What you should do
For this exercise, reproduce the entries below exactly, but only from the line containing "Identify the click" through the line containing "Nein (266, 1007)", both included.

Data extracts

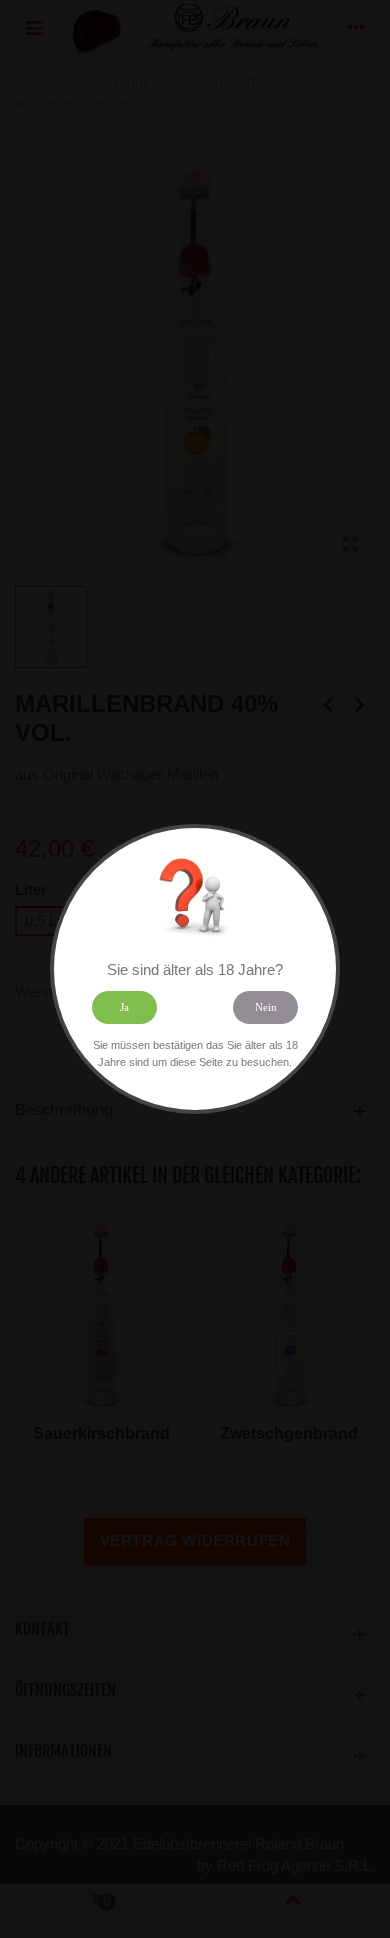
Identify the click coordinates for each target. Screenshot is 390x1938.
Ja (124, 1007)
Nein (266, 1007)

* * *

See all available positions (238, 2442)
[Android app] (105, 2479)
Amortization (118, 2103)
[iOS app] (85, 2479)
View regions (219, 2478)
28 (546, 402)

Reply
Identify the click coordinates for each target. Screenshot is 390x1938.
Ja (124, 1007)
Nein (266, 1007)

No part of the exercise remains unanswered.